# 📝 Abstractive Text Summarization Project

This project demonstrates **abstractive text summarization** using a transformer-based model (BART) with a custom dataset (WikiHow). The workflow includes:
- Data loading and preprocessing
- Model initialization
- Training and evaluation
- Inference on new articles
- Analysis using ROUGE scores

The notebook is structured to replicate advanced analysis similar to Lee Lwhieldon's GitHub repository on SAMSum dataset, with custom dataset support.

## 1️⃣ Libraries Installation & Import

In [ ]:
!pip install transformers datasets rouge_score pandas scikit-learn

In [ ]:
import pandas as pd
from sklearn.model_selection import train_test_split
from transformers import BartTokenizer, BartForConditionalGeneration, Trainer, TrainingArguments
from datasets import load_metric
import torch

## 2️⃣ Dataset Loading & Preprocessing

Here, we use a **custom WikiHow dataset** (downloaded CSV containing articles and their step-by-step instructions).

In [ ]:
# Load dataset
df = pd.read_csv('wikihow_articles.csv')  # Replace with your dataset path

# Split train and validation sets
train_df, val_df = train_test_split(df, test_size=0.1, random_state=42)

# Initialize tokenizer
tokenizer = BartTokenizer.from_pretrained('facebook/bart-large-cnn')

# Preprocessing function
def preprocess_data(batch):
    inputs = tokenizer(batch['article'], max_length=1024, truncation=True, padding='max_length', return_tensors='pt')
    targets = tokenizer(batch['steps'], max_length=150, truncation=True, padding='max_length', return_tensors='pt')
    batch['input_ids'] = inputs['input_ids'][0]
    batch['attention_mask'] = inputs['attention_mask'][0]
    batch['labels'] = targets['input_ids'][0]
    return batch

train_data = train_df.apply(preprocess_data, axis=1)
val_data = val_df.apply(preprocess_data, axis=1)

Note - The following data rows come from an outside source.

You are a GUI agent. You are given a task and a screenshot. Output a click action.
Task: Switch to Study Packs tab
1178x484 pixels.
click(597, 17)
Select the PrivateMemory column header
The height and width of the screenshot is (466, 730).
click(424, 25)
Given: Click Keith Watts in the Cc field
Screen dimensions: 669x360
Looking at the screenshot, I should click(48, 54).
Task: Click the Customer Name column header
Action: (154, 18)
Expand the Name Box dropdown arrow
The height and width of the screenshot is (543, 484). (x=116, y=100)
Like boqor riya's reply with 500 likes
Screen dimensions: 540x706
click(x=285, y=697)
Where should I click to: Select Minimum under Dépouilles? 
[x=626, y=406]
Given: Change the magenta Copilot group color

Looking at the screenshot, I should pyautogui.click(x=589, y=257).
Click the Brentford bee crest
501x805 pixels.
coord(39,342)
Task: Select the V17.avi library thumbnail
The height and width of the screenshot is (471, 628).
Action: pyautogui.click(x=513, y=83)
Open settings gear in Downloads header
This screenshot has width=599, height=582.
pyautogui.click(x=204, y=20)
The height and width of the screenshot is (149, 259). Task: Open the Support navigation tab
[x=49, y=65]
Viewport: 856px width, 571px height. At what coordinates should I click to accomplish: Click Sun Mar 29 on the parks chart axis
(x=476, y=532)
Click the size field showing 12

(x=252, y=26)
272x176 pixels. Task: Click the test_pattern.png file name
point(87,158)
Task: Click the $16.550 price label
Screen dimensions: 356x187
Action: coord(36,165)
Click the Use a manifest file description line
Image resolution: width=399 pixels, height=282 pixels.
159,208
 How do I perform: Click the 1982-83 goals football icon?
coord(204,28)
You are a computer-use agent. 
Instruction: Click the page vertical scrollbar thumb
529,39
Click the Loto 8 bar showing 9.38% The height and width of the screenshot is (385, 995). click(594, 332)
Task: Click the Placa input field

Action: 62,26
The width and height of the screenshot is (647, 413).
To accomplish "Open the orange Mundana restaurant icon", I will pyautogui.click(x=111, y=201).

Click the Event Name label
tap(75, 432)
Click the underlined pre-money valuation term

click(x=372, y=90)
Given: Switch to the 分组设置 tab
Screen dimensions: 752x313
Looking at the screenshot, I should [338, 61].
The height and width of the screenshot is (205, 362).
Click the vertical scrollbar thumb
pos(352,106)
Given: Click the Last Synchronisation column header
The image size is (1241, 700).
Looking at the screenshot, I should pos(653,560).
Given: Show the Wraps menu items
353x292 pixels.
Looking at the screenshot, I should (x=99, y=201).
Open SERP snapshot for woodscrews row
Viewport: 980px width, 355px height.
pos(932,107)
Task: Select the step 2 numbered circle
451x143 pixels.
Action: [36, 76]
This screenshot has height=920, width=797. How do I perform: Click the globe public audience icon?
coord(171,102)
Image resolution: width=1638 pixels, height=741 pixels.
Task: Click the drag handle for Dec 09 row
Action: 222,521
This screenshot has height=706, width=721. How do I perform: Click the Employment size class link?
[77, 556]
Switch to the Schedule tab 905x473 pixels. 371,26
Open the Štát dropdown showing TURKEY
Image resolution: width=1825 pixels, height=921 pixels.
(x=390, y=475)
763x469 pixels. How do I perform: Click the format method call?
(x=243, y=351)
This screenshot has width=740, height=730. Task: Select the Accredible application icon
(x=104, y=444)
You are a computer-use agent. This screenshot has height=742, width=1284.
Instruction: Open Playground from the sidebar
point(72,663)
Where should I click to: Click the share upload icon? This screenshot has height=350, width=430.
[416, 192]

## 3️⃣ Model Initialization

In [ ]:
model = BartForConditionalGeneration.from_pretrained('facebook/bart-large-cnn')

## 4️⃣ Training the Model

In [ ]:
training_args = TrainingArguments(
    output_dir='./outputs',
    evaluation_strategy='epoch',
    learning_rate=2e-5,
    per_device_train_batch_size=2,
    per_device_eval_batch_size=2,
    num_train_epochs=3,
    weight_decay=0.01,
    save_total_limit=2,
    logging_dir='./logs'
)

trainer = Trainer(
    model=model,
    args=training_args,
    train_dataset=train_data,
    eval_dataset=val_data,
    tokenizer=tokenizer
)

trainer.train()

## 5️⃣ Evaluation & Analysis

We evaluate using **ROUGE metrics** and analyze training performance.

In [ ]:
rouge = load_metric('rouge')

def compute_metrics(pred):
    labels_ids = pred.label_ids
    pred_ids = pred.predictions
    labels_ids[labels_ids == -100] = tokenizer.pad_token_id
    decoded_preds = tokenizer.batch_decode(pred_ids, skip_special_tokens=True)
    decoded_labels = tokenizer.batch_decode(labels_ids, skip_special_tokens=True)
    result = rouge.compute(predictions=decoded_preds, references=decoded_labels)
    return result

trainer.compute_metrics = compute_metrics

## 6️⃣ Inference on New Articles

In [ ]:
def generate_summary(article_text):
    inputs = tokenizer(article_text, return_tensors='pt', max_length=1024, truncation=True)
    summary_ids = model.generate(
        inputs['input_ids'],
        max_length=150,
        num_beams=4,
        length_penalty=2.0,
        early_stopping=True
    )
    return tokenizer.decode(summary_ids[0], skip_special_tokens=True)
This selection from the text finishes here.